“[O]ne is tempted—though it might be dangerous—to maintain that the best books in the world were written chiefly for pleasure and with an after-hope to please.”
Things get
sticky when you start plumbing a writer’s intentions. Let’s just say that a dwindling
species of serious reader reads for the most readily understood of reasons – pleasure.
There are other respectable motives --
the acquisition of knowledge, for instance, which overlaps with pleasure.

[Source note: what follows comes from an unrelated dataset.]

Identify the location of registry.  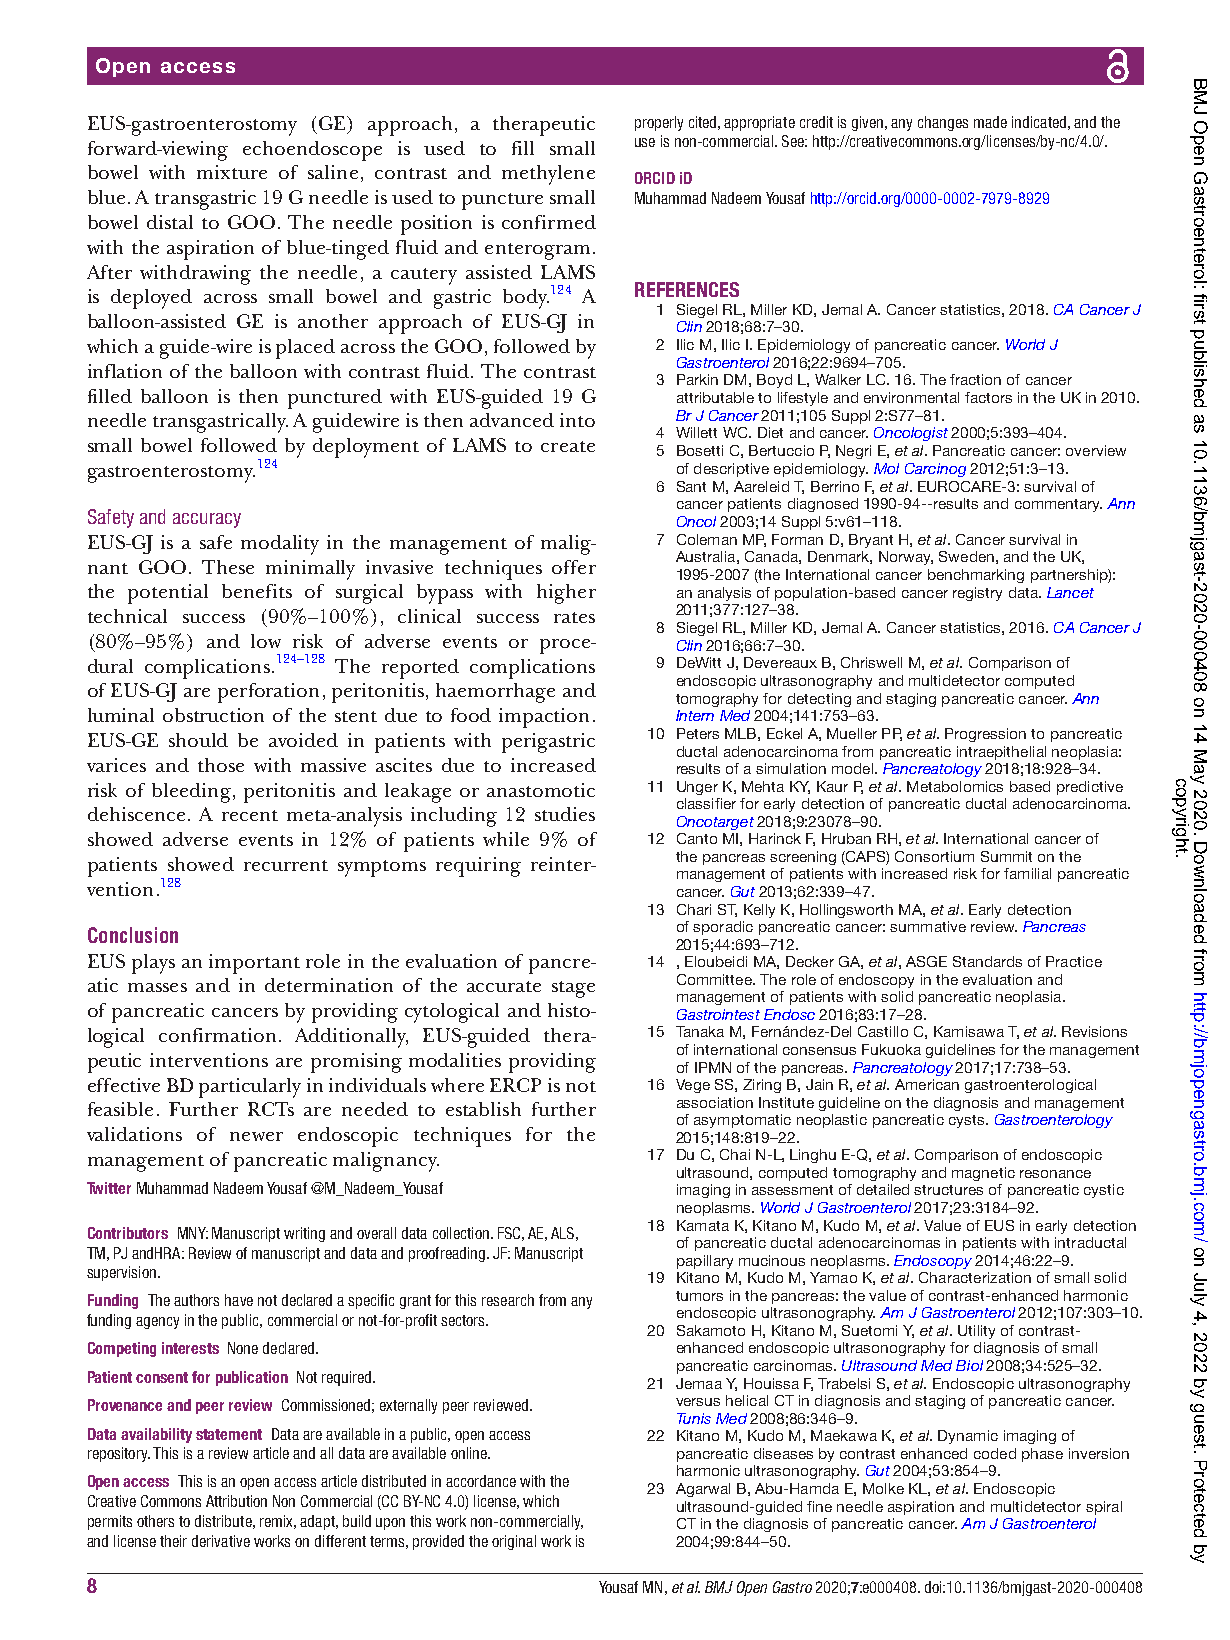
(977, 594).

“I am not writing for scholars or fellow critics,” Guy Davenport declares, “but
for people who like to read, to look at pictures, and to know things.” For
some of us, pleasure – as you have come to define it – is mandatory.
A visiting friend
noticed a volume of Walter de la Mare’s poems on our coffee table and asked
about it. I suggested he read de la Mare’s 1921 novel Memoirs of a Midget and he tells me it has “moved to the top of
[his] reading list.” In turn, he sent me a pdf of de la Mare’s essay “A Book of Words” (Pleasures and Speculations,
1940). Nominally, it’s a review of a wonderful-sounding book published by the
Englishman Robert Nares (1753-1829) in 1822: A Glossary of Words, Phrases, Names, and Allusions in the Works of
English Authors, Particularly of Shakespeare and His Contemporaries. De la
Mare writes of such dictionaries – grab bags of knowledge and wonder, really:
“[W]hat in
the making—given the material, means and craftsmanship—pleases the maker of a
thing has pleasure in its gift. It will charm as well as interest; may in
proving useful prove delightful. . . . The term dictionary remains austere,
and, no more than either lexicon, concordance, or thesaurus, suggests a
paradise of dainty delights.”
I dissent, a little, but de la Mare tells us Nares – an amateur scholar in the etymological sense -- considered
his Glossary an “amusement,” and our reviewer quotes similar judgments by John Bunyan and Montaigne. “A Book of Words” runs
to twenty-eight pages. Nares is “always easy, never specialistic or
dry.” His Glossary is an eccentric
anthology of linguistic treasures, relying heavily on the sixteenth and
seventeenth centuries, and de la Mare is our guide. The temptation to quote is
strong and I am weak:
“The
unconscious, surely, whatever and wherever it be, requires constant
nourishment. A weekly platter of hors d’oeuvres should not come amiss. And
Nares is crammed from cover to cover with these seductions. Yet it is no mere
collection of gauds, toys, trinkets, gewgaws, pieces of festive finery. Its
aggregate is the mirror of a time, of a state of the imagination, of a complete
continent of human interest. It is English in bouquet to the minutest bubble of
its foam. It is the work of a man’s mind, masculine, substantial, sound,
various.”
You’ve
probably noticed that de la Mare, like Montaigne and Burton, loves assembling
catalogs of nouns, verbs and adjectives as though he were celebrating the
bounty of the world: “Most doers, makers, inventors, game-players, tool-users,
technicians, men of knowledge and of science are frequently in need of
innovations—some they find are apt, racy, vivid, and serve; others are awkward,
dead-alive, clumsy, pedantic; and many are ephemeral.” And the next paragraph: “Slang,
colloquialisms, solecisms, vulgarisms are determined gate-crashers.”
De la Mare
was himself a collector of verbal treats, a gifted anthologist. In 1923 he
published Come Hither: A Collection of
Rhymes and Poems for the Young of All Ages. When a revised edition was
published in 1951, Elizabeth Bishop reviewed it in Poetry. Her review was a declaration of quietly unfashionable
defiance: “Although much of the poetry I happen to admire is not to be found in
it, I shall think this is the best anthology I know of.” It’s a book for
children, but the sort of children they hardly make anymore. Best of all are de
la Mare’s notes, almost 300 pages of them, included at the back of the book in
a section called “About and Round About.” As the conclusion of “A Book of
Words,” de la Mare writes of Nares’ Glossary:
“As a whole it is a gallimaufry, though one neither confused nor heterogenous. It may be reserved, and no doubt the undeserving will continue to reserve it, for the noonday’s need, not for the midnight’s luxury. Still, first and foremost, its amused author hoped and intended to ‘entertain’ his reader. He succeeds in so doing, with words; and what better claim on our attention can novelist, historian, or poet prefer?”